The good news in this situation was that they were able to reroute the convoy, safely, and track the lieutenant’s entire network through the use of the speed dial on his phone. Having terrorist infiltrators in both the army and the police force remains a problem. But by no means does that detract from the courage and determination of those who are loyal to the new Iraq.
Explosive Devices: The combined command in Iraq is becoming increasingly effective in countering the significant threat posed by the IEDs and EFPs. The frequency of attacks has decreased in large part through training to recognize the threat, the new technology (UAVs – unmanned aerial vehicles or drones, for example) which help to discover where the devices are emplaced, the infiltration of some of the terrorist cells, etc.
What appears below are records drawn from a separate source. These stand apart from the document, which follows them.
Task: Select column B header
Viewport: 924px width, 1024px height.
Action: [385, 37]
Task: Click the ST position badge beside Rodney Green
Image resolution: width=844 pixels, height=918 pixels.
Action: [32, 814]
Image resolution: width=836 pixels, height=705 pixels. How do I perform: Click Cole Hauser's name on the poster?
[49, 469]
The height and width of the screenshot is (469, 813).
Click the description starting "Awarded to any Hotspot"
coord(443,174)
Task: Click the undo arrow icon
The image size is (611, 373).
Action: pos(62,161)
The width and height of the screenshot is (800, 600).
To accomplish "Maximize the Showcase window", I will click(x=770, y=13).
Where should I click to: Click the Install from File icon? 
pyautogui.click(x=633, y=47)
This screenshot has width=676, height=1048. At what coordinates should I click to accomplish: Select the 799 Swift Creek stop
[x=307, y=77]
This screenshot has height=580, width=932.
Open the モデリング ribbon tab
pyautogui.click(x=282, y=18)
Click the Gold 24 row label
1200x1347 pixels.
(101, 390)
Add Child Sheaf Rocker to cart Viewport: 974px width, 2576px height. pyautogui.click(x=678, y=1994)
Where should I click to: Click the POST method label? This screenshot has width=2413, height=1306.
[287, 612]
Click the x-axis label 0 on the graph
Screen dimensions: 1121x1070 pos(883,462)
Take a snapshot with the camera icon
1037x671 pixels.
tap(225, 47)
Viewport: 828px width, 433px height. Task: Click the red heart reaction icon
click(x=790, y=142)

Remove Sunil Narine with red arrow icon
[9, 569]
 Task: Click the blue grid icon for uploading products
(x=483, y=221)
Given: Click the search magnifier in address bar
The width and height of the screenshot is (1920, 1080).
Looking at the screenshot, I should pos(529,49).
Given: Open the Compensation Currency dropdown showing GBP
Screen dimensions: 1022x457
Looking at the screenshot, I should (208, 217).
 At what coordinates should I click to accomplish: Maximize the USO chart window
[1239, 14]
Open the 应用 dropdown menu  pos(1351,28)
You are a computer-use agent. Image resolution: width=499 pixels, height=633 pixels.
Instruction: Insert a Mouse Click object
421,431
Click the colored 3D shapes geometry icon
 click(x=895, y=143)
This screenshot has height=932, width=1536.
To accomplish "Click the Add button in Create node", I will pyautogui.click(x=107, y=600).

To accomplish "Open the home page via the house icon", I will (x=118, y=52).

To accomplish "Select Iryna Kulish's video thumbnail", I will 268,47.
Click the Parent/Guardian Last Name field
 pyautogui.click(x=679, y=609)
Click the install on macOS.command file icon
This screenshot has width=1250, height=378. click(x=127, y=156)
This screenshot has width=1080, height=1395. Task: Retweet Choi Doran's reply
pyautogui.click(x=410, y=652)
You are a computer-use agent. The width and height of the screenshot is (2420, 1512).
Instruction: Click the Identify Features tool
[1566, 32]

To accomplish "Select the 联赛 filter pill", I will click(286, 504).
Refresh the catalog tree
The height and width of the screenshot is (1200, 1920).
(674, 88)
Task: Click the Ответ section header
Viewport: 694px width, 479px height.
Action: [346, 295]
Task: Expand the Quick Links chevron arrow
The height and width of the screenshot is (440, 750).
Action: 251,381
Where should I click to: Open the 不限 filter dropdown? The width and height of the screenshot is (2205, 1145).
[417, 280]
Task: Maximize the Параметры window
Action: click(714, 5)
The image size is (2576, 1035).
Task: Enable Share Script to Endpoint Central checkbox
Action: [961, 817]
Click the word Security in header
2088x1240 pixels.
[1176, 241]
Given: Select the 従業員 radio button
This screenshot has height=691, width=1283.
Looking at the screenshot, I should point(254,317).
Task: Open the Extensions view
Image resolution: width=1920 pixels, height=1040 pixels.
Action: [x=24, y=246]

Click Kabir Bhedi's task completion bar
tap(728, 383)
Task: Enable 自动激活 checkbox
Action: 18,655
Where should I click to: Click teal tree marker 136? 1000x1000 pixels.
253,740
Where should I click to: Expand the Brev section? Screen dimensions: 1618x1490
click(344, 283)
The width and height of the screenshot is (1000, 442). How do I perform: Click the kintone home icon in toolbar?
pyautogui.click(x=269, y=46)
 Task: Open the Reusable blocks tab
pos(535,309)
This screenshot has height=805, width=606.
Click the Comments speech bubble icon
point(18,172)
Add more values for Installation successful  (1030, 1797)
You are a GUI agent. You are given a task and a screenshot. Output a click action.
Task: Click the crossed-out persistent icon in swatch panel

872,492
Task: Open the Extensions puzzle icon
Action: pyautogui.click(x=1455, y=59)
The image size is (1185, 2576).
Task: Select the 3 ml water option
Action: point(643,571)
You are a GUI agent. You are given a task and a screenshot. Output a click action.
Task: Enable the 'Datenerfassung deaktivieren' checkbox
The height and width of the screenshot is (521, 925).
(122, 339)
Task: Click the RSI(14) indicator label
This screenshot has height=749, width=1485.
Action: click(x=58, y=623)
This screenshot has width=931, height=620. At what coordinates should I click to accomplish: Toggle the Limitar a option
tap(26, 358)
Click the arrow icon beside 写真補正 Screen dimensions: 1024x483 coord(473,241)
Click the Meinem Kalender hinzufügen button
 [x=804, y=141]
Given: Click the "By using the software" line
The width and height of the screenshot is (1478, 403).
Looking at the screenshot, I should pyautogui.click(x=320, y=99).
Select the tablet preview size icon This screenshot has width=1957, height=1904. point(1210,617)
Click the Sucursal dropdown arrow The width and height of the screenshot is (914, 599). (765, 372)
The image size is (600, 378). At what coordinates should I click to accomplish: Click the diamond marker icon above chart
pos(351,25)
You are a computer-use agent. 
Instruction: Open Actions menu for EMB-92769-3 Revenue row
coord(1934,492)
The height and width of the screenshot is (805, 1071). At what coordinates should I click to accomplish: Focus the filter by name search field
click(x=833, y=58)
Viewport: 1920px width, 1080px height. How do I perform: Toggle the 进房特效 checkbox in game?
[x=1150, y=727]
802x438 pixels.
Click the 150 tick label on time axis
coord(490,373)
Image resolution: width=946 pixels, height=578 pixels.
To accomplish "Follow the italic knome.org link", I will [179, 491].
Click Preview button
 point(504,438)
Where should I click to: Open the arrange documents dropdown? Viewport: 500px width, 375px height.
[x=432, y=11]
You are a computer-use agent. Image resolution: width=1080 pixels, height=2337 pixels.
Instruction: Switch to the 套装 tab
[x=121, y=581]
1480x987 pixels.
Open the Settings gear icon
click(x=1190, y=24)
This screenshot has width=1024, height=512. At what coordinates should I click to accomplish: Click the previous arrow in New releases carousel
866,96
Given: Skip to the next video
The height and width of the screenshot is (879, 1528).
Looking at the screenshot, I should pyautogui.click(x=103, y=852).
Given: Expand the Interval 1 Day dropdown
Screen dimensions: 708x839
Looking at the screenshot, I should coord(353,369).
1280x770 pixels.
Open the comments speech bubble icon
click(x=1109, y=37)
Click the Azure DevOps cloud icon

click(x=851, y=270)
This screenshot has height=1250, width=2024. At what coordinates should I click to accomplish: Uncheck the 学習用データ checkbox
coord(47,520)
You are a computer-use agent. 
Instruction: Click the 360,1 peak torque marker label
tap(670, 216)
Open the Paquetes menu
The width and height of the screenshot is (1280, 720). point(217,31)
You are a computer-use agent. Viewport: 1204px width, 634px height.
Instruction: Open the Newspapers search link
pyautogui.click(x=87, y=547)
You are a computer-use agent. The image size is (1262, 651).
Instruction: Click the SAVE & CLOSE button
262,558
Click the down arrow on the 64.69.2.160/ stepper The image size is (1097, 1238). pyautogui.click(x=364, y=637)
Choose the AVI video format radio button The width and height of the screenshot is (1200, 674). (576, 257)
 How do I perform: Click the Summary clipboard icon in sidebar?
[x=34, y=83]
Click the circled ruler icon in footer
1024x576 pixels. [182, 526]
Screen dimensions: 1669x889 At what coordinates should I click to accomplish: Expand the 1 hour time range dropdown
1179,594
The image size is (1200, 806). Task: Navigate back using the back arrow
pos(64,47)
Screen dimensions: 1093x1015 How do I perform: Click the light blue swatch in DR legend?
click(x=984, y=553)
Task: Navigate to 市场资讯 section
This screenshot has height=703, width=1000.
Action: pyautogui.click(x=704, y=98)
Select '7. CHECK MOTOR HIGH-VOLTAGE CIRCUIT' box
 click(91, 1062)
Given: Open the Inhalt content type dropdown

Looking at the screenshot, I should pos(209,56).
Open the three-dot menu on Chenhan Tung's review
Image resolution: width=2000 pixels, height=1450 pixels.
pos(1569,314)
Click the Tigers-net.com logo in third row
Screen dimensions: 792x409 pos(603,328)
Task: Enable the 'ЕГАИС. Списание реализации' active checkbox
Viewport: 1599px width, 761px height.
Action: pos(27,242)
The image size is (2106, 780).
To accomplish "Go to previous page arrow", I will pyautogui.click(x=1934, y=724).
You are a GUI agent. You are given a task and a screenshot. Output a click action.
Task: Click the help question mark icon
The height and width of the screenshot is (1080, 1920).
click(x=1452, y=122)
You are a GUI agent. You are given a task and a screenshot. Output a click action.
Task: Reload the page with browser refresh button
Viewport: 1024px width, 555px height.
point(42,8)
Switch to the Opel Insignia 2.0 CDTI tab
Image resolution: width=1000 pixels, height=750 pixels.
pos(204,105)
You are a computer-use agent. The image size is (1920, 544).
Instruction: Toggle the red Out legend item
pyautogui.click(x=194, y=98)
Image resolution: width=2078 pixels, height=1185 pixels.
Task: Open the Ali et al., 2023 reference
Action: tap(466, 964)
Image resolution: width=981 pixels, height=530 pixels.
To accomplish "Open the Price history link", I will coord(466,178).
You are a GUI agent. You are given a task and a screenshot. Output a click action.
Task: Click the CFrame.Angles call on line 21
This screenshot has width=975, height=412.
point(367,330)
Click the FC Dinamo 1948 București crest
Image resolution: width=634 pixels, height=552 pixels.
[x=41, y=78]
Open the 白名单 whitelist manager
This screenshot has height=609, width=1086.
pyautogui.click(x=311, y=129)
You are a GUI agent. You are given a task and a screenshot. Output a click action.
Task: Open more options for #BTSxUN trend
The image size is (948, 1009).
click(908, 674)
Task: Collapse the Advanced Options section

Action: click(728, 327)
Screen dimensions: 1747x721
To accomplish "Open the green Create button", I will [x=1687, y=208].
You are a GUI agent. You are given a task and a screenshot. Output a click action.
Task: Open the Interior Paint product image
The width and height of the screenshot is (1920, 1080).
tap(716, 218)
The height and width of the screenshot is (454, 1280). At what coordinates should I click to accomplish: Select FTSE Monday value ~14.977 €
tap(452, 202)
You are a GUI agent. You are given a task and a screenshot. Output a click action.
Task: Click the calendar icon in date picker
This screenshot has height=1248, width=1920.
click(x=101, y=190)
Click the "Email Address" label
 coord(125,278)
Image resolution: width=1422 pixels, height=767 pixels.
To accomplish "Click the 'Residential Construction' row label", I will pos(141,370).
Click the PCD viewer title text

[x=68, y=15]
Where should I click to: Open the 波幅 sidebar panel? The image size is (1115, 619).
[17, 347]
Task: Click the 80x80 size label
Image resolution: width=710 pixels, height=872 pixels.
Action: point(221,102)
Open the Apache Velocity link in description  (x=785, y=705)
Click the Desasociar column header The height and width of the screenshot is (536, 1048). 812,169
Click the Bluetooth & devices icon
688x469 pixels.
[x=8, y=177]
However, the technology being used by the terrorists is also improving measurably. In the past six weeks, two bomb making sites were found, raided and the bad guys arrested. In both cases, the head bomb makers were master’s degree graduates (one in chemistry and one in physics) from American universities.
That’s a lot of brain power to bring into the fight, but we also have some pretty talented people in the military, industry and academia who are doing their best to even the odds. (And, as per Ge. Casey, Iran has been providing ever increasing amounts of armaments, training and funding).
Conclusion: This is more than I had intended to write on the subject – so what’s new a lot of you might say – but it is a subject that doesn’t get the proper balance from other sources, in my judgment at least.
I trust the information that we received far more than anything that I have heard or seen in our usual news sources. The most disturbing thing that I heard was that our MSM is changing the stories filed by their own people on the scene because they sound “too heroic”.
The over riding opinion that I came away from the conference with is that we have incredibly talented and professional leaders who are facing up to the challenges and are making inexorable progress toward the goals of our nation.
We’re fortunate to have courageous and valorous people on the combat front, even though there seems to be a serious dearth of these same types of people in Congress and the mainstream media.